#### Assigned task
Set every entry down again exactly, omitting none.

#### Extracted data
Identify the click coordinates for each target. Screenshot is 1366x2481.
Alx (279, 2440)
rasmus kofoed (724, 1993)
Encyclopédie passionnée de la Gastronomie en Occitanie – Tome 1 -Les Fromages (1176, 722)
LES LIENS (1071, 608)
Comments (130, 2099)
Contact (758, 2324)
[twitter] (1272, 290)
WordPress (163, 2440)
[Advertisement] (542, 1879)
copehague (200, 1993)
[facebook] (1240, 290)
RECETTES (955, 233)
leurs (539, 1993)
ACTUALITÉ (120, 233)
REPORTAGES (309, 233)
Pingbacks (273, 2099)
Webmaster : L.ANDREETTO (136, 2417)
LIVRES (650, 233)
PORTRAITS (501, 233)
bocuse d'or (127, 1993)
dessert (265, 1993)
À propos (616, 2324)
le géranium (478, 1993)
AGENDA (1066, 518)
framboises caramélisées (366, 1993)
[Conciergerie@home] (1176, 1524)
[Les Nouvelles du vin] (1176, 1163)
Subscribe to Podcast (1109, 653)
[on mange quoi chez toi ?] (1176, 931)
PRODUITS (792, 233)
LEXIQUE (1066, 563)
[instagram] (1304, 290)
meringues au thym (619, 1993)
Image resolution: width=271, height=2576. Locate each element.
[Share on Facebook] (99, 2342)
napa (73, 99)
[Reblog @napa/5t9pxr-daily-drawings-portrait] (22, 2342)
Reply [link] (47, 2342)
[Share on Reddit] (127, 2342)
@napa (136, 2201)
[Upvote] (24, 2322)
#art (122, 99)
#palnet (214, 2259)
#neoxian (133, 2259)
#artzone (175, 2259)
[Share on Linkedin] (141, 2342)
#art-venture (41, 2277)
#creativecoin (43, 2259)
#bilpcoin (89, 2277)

#### Expected answer
Identify the click coordinates for each target. Screenshot is 1366x2481.
Alx (279, 2440)
rasmus kofoed (724, 1993)
Encyclopédie passionnée de la Gastronomie en Occitanie – Tome 1 -Les Fromages (1176, 722)
LES LIENS (1071, 608)
Comments (130, 2099)
Contact (758, 2324)
[twitter] (1272, 290)
WordPress (163, 2440)
[Advertisement] (542, 1879)
copehague (200, 1993)
[facebook] (1240, 290)
RECETTES (955, 233)
leurs (539, 1993)
ACTUALITÉ (120, 233)
REPORTAGES (309, 233)
Pingbacks (273, 2099)
Webmaster : L.ANDREETTO (136, 2417)
LIVRES (650, 233)
PORTRAITS (501, 233)
bocuse d'or (127, 1993)
dessert (265, 1993)
À propos (616, 2324)
le géranium (478, 1993)
AGENDA (1066, 518)
framboises caramélisées (366, 1993)
[Conciergerie@home] (1176, 1524)
[Les Nouvelles du vin] (1176, 1163)
Subscribe to Podcast (1109, 653)
[on mange quoi chez toi ?] (1176, 931)
PRODUITS (792, 233)
LEXIQUE (1066, 563)
[instagram] (1304, 290)
meringues au thym (619, 1993)
Image resolution: width=271, height=2576. Locate each element.
[Share on Facebook] (99, 2342)
napa (73, 99)
[Reblog @napa/5t9pxr-daily-drawings-portrait] (22, 2342)
Reply [link] (47, 2342)
[Share on Reddit] (127, 2342)
@napa (136, 2201)
[Upvote] (24, 2322)
#art (122, 99)
#palnet (214, 2259)
#neoxian (133, 2259)
#artzone (175, 2259)
[Share on Linkedin] (141, 2342)
#art-venture (41, 2277)
#creativecoin (43, 2259)
#bilpcoin (89, 2277)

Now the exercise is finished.